EXERCISE TASK A: Lay out the records as a Markdown table with columns Row and Record line, starting at the line containing "698x810 pixels. Task: Enable" and ending at the line containing "click(581, 90)". Skip blank lines.

The report by Henry Morgenthau, Sr. was published in October 1919, followed by a separate statement prepared jointly by the other members of the mission, Edgar Jadwin and Homer H. Johnson. Both reports concluded that no organized pogroms had occurred.

The Jadwin–Johnson statement differed in its evaluation of certain criticisms of the Polish government and attributed some negative portrayals of conditions in Poland to wartime and postwar propaganda, including that disseminated by German sources.

==History==

American public opinion was informed primarily by newspaper articles about the Jewish first-party accounts of mistreatment and atrocities committed against them in Eastern Europe during local conflicts such as the Polish-Ukrainian and Polish-Soviet wars which erupted in the aftermath of the World War I. In June 1919, Herbert Hoover, then head of the American Relief Administration (ARA), after discussions with Polish Prime Minister Ignacy Jan Paderewski, wrote to U.S. President Woodrow Wilson warning that the reports of atrocities were damaging the reputation of Poland, a nascent ally being cultivated by the U.S. to counter Soviet Russia. Hoover, whose ARA oversaw relief efforts in Europe, secured the support of Paderewski through blunt warnings that the reports of atrocities against Jews "could develop into a most serious embarrassment to all of us in connection with the relief of Poland." Such pressure for government action reached the point where President Woodrow Wilson sent an official commission to investigate the matter. The Morgenthau commission was dispatched by the United States to verify those reports.

SUPPLIED RECORDS:
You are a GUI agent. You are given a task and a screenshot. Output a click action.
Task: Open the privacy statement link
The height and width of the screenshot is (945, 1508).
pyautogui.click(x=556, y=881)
--
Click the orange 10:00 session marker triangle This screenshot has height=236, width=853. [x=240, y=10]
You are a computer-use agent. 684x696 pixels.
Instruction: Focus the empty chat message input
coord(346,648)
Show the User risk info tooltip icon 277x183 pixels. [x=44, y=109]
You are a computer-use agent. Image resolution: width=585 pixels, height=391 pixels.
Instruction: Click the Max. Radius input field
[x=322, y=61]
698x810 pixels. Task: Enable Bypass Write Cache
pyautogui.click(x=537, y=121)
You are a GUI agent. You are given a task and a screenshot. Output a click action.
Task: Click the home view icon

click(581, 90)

EXERCISE TASK B:
Answer these questions about the text on the Morgenthau mission:
(i) In what month and year was the report by Henry Morgenthau, Sr. published?
(ii) Which two mission members jointly prepared the separate statement?
(iii) Who headed the American Relief Administration in June 1919?

OUTPUT A:
| Row | Record line |
|---|---|
| 1 | 698x810 pixels. Task: Enable Bypass Write Cache |
| 2 | pyautogui.click(x=537, y=121) |
| 3 | You are a GUI agent. You are given a task and a screenshot. Output a click action. |
| 4 | Task: Click the home view icon |
| 5 | click(581, 90) |

OUTPUT B:
(i) October 1919
(ii) Edgar Jadwin and Homer H. Johnson
(iii) Herbert Hoover